I want to smash CUPS
4 May 2007 17:55![[personal profile]](https://www.dreamwidth.org/img/silk/identity/user.png)
When I made the switch from Mandrake (and I was running Mandrake, not Mandriva) to Fedora Core I lost the ability to print. I tried to rectify that a while ago and ran into that which is CUPS. The Common Unix Printing System is a nice idea that is a pain to set up and should not be. Eric S. Raymond wrote a rant about his experience trying to make CUPS work in early 2004.
Today I decided to try again. By strange coincidence, Eric S. Raymond called jmaynard inquiring about setting up printing with KDE, just as I was attempting the same. My reaction was that "It still doesn't work!"
I did eventually find a web page that told me what file to edit and how and so did that. Then came the joy of restarting CUPS. This was simple, once I went to the command line. The wonderful KDE GUI which I generally like managed to hide information too well. And then I got to the local CUPS web interface and, eventually, made that work. It took a few tries. Once, it looked like thing were working but nothing printed. That's not good.

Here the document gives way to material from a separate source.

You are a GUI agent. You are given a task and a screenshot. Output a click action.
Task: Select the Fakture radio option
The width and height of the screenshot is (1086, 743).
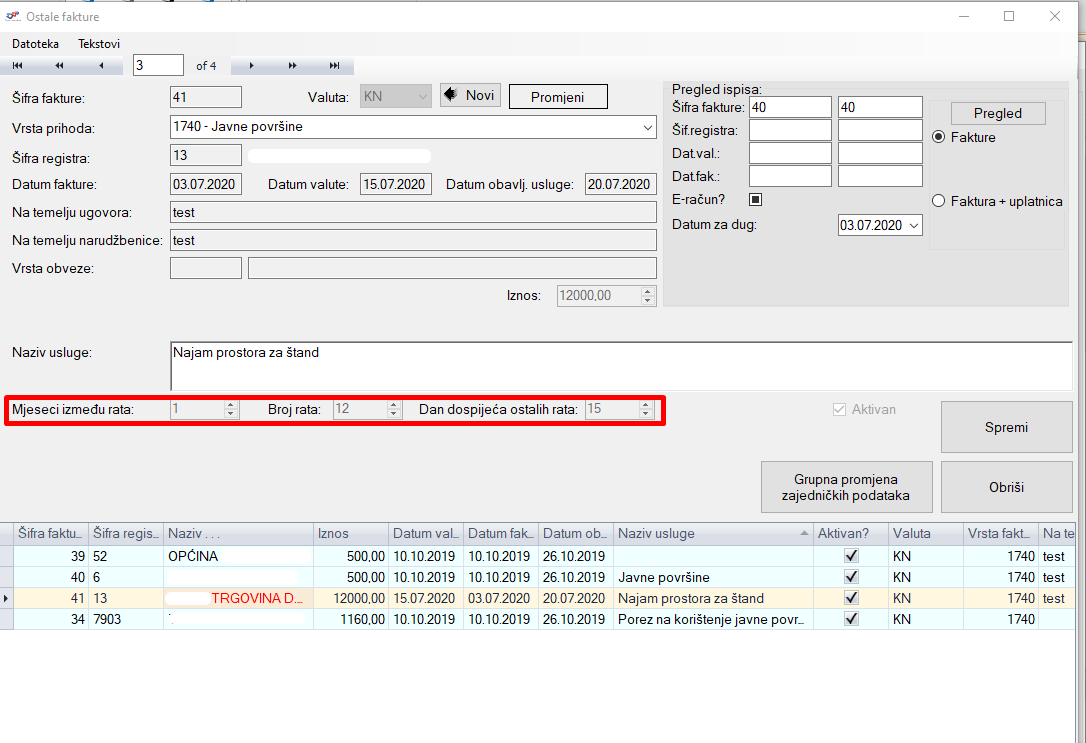(x=938, y=138)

An error message is annoying, but at least it says something happened, or failed to happen. Silent failure is a Bad Thing. Another try with a different option and the printer, at long last, took off.
All this took far too long. ESR called a bit later about another matter and said he had gotten things working about the same way.
I'm glad that I can print again, but annoyed it took that amount of fiddling around to get there.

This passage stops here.